Kernels - and especially the Linux kernel - are high-performance systems that require lots of shared mutable state. Every driver is a glorified while loop waiting for an IRQ so it can copy a chunk of data from one shared mutable buffer to another shared mutable buffer. So there will need to be some level of unsafe in the code.

There's a fallacy that if 95% of the code is safe, and 5% is unsafe, then that code is only 5% as likely to contain memory errors as a comparable C program. But, to reiterate what another commenter said, and something I've predicted for a long time, the tendency for the "unsafe block" to become instrumented by the "safe block" will always exist. People will loosen the API contract between the "safe" and "unsafe" sides until an error in the "safe" side kicks off an error in the "unsafe" side.

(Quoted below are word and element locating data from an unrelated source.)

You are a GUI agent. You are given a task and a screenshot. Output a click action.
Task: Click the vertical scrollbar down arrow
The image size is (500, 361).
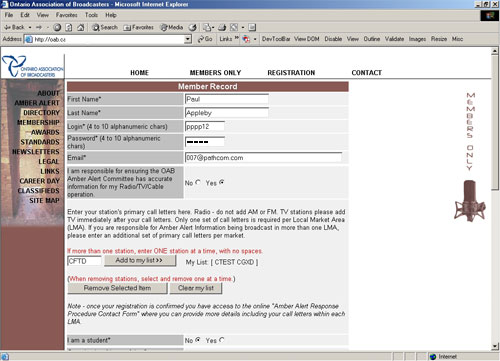click(x=495, y=346)
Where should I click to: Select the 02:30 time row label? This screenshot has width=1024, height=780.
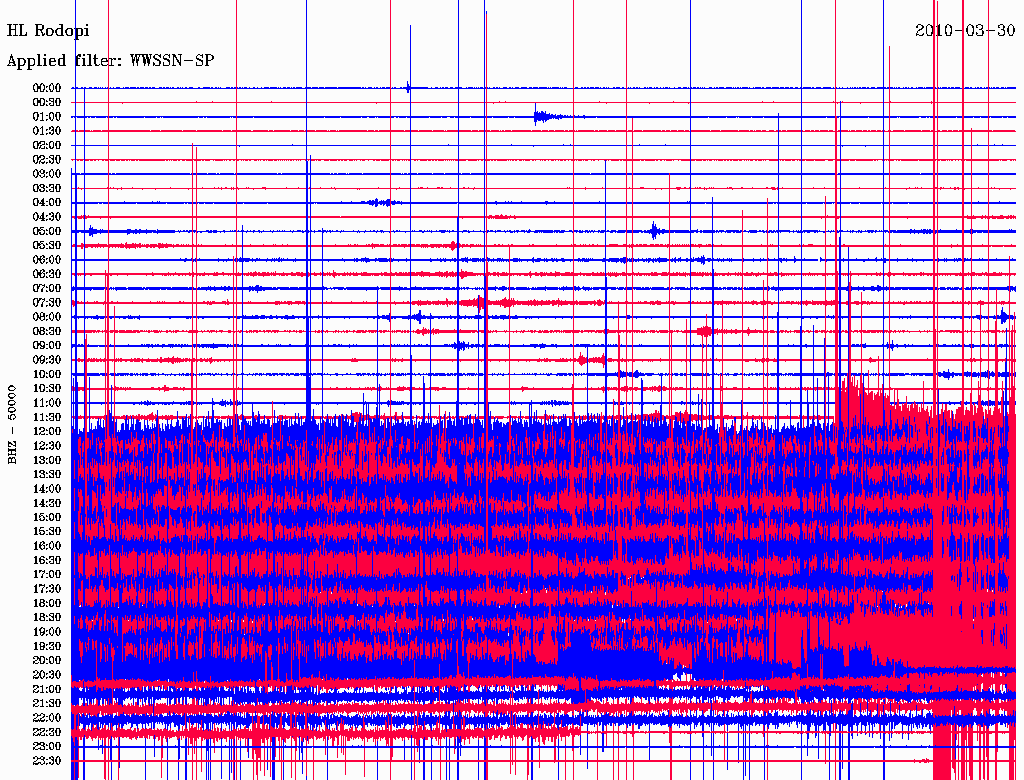[x=47, y=160]
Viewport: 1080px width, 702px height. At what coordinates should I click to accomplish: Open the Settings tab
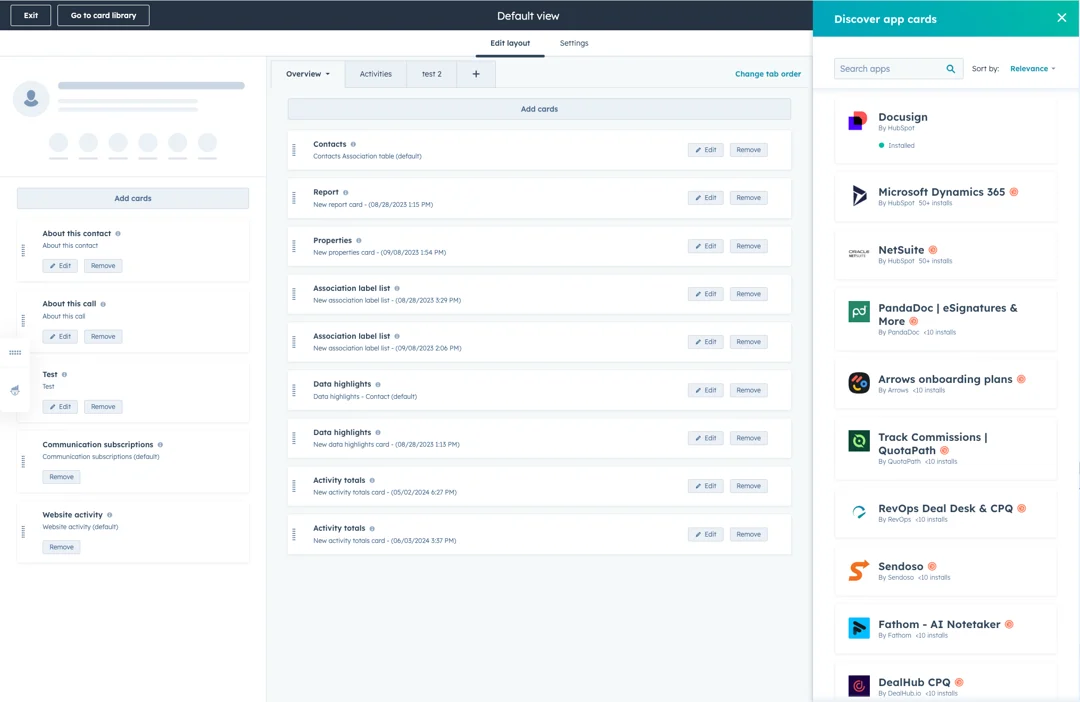point(574,43)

> Every driver is a glorified while loop waiting for an IRQ

This is so obviously false that I suspect there's the reason you don't see any Rust gurus agreeing with you.

Drivers do lots of resource and memory management, far more than just spinning on IRQs.


I should probably ask what experience do you have writing hardware drivers for the Linux kernel, but it's pretty obvious the answer is: none. I actually burst out laughing reading your comment, it's ridiculous.

My anecdotal experience interviewing big tech engineers that used Rust reflects GP's hunch about this astonishing experience gap. Just this year, 4/4 candidates I interviewed couldn't give me the correct answer for what two bytes in base 2 represented in base 10. Not a single candidate asked me about the endianness of the system.

Now that Rust in the kernel doesn't have an "experimental" escape hatch, these motte-and-bailey arguments aren't going to work. Ultimately, I think this is a good thing for Rust in the kernel. Once all of the idiots and buffoons have been sufficiently derided and ousted from public discourse (deservedly so), we can finally begin having serious and productive technical discussions about how to make C and Rust interoperate in the kernel.


When you say "base 10", is that "10"-er written in big endian or small endian?

It's as if there's a convention of sorts to how we write numbers (regardless of base).

If you don't state endianness in your exercise, one should assume the convention is followed.


That makes no sense. The value of two bytes as a single number is strictly dependent on endianness, and there's no "convention" that can be assumed.

You're saying you believe every Linux driver actually is a glorified while loop?

I guess it makes sense you're having trouble hiring qualified candidates.


He's arguing most drivers are mostly event driven --- which is true, trivially.

Nowhere did he argue that. What he actually argued--poorly and offensively--is that it's "pretty obvious" that bronson has no experience writing Linux hardware drivers.

That's remarkable, since his comment says nothing about events.

Still, it sounds like you're saying that Linux drivers are more than glorified do loops spinning on IRQs, right? If so, then I guess we agree.


I'll accept praising with faint disagreement any day.